I solved this problem in what I thought was a simpler way than @toscho's answer above.

My use case is I'm using the same database for an internal intranet staging site and a public-facing site, and the workflow is that authors write drafts and share it with other users who view those drafts on the intranet site, before publishing. I specifically didn't want to require reviewers to log in to see drafts, so I'm just depending on a constant, ENV_PRODUCTION which is set in the wp-config file based on the hostname in $_SERVER['SERVER_NAME']. Thats what the checks for ENV_PRODUCTION here are doing; just shorting out all of these filters if the production site is being viewed.

This is a little weird, because you have to hook in after WP_Query removes all of the posts from the $wp_query->posts array, but it seems stable and secure to me.

/*
 * On staging site home and archives, drafts should be visible.
 */
function show_drafts_in_staging_archives( $query ) {
    if ( ENV_PRODUCTION )
        return;

    if ( is_admin() || is_feed() )
        return;

    $query->set( 'post_status', array( 'publish', 'draft' ) );
}

add_action( 'pre_get_posts', 'show_drafts_in_staging_archives' );


/*
 * Make drafts visible on staging site single views.
 *
 * (Because on single views, WP_Query goes through logic to make sure the 
 * current user can edit the post before displaying a draft.)
 */
function show_single_drafts_on_staging( $posts, $wp_query ) {
    if ( ENV_PRODUCTION )
        return $posts;

    //making sure the post is a preview to avoid showing published private posts
    if ( ! is_preview() )        
        return $posts;

    if ( count( $posts ) )
        return $posts;

    if ( !empty( $wp_query->query['p'] ) ) {
        return array ( get_post( $wp_query->query['p'] ) );
    }
}

add_filter( 'the_posts', 'show_single_drafts_on_staging', 10, 2 );

There's two separate parts to the filters.

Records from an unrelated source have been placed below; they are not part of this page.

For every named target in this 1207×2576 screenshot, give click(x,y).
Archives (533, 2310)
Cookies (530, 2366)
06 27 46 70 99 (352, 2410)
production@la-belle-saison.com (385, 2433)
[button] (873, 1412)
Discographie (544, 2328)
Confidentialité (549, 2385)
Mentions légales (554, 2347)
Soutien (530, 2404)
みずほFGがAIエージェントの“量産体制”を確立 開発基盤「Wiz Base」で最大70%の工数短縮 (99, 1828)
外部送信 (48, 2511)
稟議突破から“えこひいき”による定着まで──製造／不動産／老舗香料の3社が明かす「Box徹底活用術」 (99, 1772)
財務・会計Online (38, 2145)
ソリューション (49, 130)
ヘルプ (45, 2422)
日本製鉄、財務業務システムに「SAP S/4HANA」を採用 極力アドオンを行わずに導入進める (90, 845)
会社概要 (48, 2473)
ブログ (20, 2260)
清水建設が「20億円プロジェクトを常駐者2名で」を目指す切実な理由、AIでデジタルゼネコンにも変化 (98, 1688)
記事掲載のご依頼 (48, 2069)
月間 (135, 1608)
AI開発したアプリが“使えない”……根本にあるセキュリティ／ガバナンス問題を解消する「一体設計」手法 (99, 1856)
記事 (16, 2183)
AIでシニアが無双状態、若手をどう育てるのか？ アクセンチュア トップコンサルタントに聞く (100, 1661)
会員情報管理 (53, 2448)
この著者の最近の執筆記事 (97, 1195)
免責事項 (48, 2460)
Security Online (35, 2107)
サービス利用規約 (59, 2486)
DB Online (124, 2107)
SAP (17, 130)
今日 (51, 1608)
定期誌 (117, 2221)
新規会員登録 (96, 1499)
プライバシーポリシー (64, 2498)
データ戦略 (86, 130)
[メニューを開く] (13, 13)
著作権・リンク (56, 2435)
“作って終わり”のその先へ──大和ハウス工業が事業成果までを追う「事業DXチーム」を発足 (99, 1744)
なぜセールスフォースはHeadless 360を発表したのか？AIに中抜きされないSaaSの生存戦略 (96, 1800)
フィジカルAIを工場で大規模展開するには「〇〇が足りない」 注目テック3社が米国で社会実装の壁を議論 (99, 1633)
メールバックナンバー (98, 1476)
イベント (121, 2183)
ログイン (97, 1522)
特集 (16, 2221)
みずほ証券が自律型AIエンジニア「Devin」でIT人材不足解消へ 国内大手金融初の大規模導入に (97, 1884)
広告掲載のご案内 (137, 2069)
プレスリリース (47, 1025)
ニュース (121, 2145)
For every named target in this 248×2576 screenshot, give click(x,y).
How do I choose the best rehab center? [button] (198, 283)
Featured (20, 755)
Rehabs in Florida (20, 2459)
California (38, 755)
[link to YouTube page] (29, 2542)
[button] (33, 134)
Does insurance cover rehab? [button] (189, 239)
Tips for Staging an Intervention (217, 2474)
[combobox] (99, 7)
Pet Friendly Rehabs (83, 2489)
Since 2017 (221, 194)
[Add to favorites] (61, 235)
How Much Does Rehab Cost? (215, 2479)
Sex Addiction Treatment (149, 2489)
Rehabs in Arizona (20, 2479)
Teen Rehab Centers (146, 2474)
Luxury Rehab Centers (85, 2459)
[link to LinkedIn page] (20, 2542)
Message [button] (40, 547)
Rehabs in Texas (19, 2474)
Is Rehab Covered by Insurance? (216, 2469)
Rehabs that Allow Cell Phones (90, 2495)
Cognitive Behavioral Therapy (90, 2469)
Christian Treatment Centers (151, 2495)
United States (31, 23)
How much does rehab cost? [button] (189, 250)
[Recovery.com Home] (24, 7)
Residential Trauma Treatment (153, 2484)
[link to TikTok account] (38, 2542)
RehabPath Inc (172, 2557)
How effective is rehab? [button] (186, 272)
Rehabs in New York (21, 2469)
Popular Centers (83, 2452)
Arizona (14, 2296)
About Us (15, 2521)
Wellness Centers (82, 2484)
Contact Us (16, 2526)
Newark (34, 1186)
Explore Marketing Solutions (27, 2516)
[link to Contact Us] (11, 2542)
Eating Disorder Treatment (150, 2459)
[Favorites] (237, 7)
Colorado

  • A filter on the "pre_get_posts" hook sets the default post_status to 'publish,draft' on the staging site. This will return the draft posts in archive listings.
  • A separate filter is needed for single views, because there's some nasty logic in the WP_Query class to remove draft posts from the query results unless the current cuser can edit them. I got around this by filtering 'the_posts', and adding the post I wanted right back to the results.